Paul Vodra's Blog

In my latest role as a developer focused on security, I thought I should round up some tips I’ve gathered on using the Internet more securely in 2013.

• Use an web browser other than Internet Explorer. Google Chrome has been rated as the most secure browser, and has some nice auto-updating features.
• Uninstall the Java browser plug-in. This is one of the most popular attack vectors for malware, and Oracle doesn’t make it very easy for users to keep Java up to date. You can also disable the browser plug-in functionality in the Java control panel if you prefer to keep Java installed. If you need Java for a specific website, consider installing the Java plug-in in a different browser, such as Safari or Firefox, that you use only for that website.
• Adobe Flash and Adobe Reader are also prevalent attack vectors, though Adobe Reader has gotten a lot more secure with recent updates. Keep these programs up to date. Chrome keeps its version of Flash updated for you, another great reason to use it.
• Use a free updating tool such as FileHippo to alert you to out of date and potentially vulnerable software on your computer.
• On the second Tuesday of the month, Microsoft regularly releases critical software patches to Windows and other Microsoft software. If you are in charge of keeping your computer up to date with Windows Update, make sure to apply these patches ASAP. If your system administrator applies these patches, remember that these often require your computer to restart and plan accordingly. The window of time between the public release of these patches and your application of them is a period of heightened risk as attackers learn of these vulnerabilities and attempt to exploit them.

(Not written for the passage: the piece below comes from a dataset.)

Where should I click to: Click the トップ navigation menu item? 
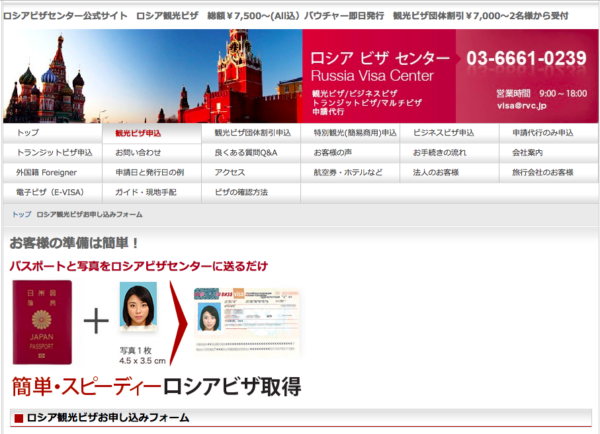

• Password reuse is both a reality and a danger. We all have way too many passwords to remember, but reusing the same password on multiple sites increases the risk that one site will lose your password to criminals and compromise much more of your online identity. Use a secure password manager such as 1Password (stores passwords in a secure lockbox on your hard drive or Dropbox) or LastPass (stores passwords in its secure cloud service) to generate secure passwords for all your logins and populate them in your browser for you.

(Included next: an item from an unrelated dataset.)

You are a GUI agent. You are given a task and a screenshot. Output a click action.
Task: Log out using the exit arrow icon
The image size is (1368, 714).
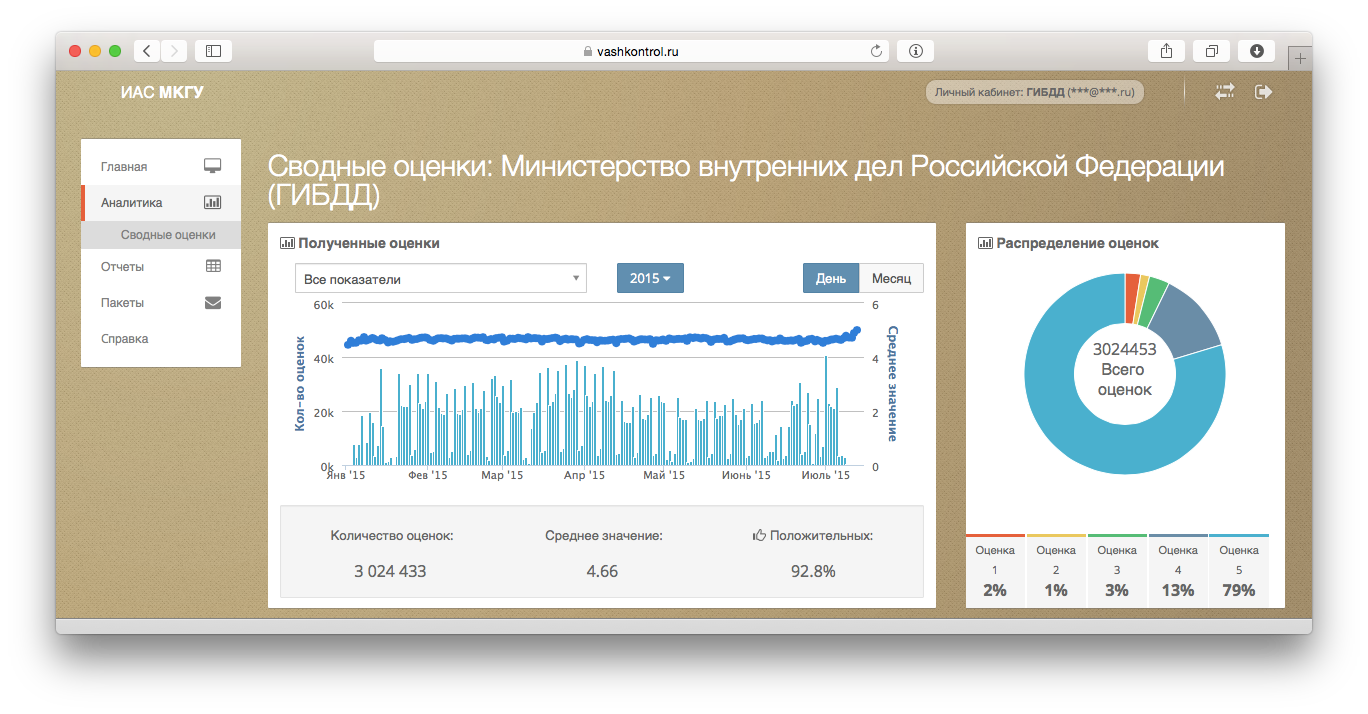point(1262,91)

• Many online services are now implementing 2 step authentication. This feature sends a code to your mobile device which is required to login from a previously unused browser or location. Services that support 2 step authentication include Yahoo, Google, Apple, Facebook and Dropbox, and the list is growing constantly. Enabling this can prevent your critical email, identity and cloud accounts from compromise by criminals.

Please consider following all of these steps to keep yourself safe and secure online.